Farmers have been reminded about the dangers of overhead power lines after research showed they are among the four groups most at risk of coming into contact with the high-voltage cables.
UK Power Networks said road hauliers, farmers, tree surgeons and builders had the highest number of safety incidents around overhead power lines during the past five years.
Figures for 2020 show that 44% of overhead line incidents involved road hauliers, 18% involved farmers, 16% tree surgeons and small or self-employed builders made up 12% of the tally.
UK Power Networks has launched its Think, Plan, Locate campaign, with support from the NFU, the Road Haulage Association and other groups.
The initiative will remind workers and employers to concentrate on safety and plan properly.
This includes manoeuvring and loading or unloading vehicles which risk coming into contact with electrical equipment.
‘Planning is key’
Tom Price, farm safety and transport adviser for the National Farmers’ Union, said: “Almost all contact incidents can be avoided altogether, the key is planning. Find out where power lines are and make sure everyone knows – workers and contractors.

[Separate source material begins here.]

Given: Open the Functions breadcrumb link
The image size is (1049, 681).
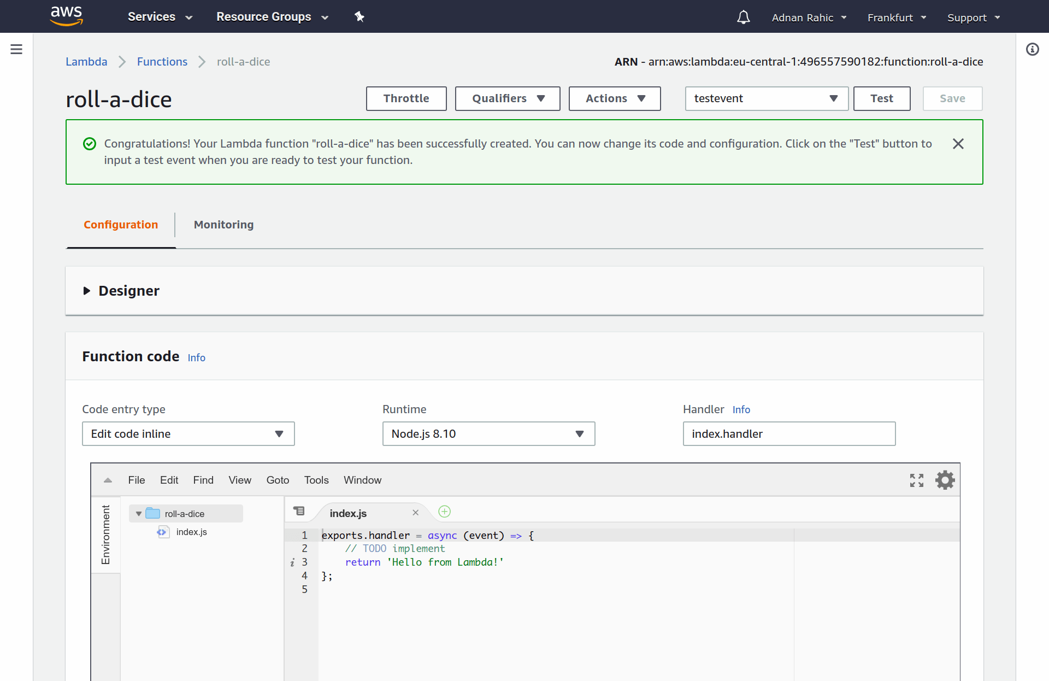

“You should know the height and reach of machines, and the height of lines. If you suspect lines are low, contact UK Power Networks and ask them to check – the service is free.
“Our advice is don’t rely on GPS and other tech to avoid lines; you must always be alert when driving any machine near a line.”
Ros Forbes, a safety adviser at UK Power Networks, said the electricity distributor saw a rise in incidents when lockdown eased last summer.
“Our research has shown us the trades and professions most in danger, and we sense that a focus on being Covid-secure has led to less of an emphasis on electrical safety in some areas.
“This new Think, Plan, Locate initiative builds on the work of our Be Bright Stay Safe pledge, and is there to remind people to concentrate on their safety.
“We want to prompt collaborative working and positive conversations about safety which, ultimately, will help save lives.
“Taking time to plan, informing workers and contractors where the power lines are, being prepared and focusing on the way you work, can help keep people safe.”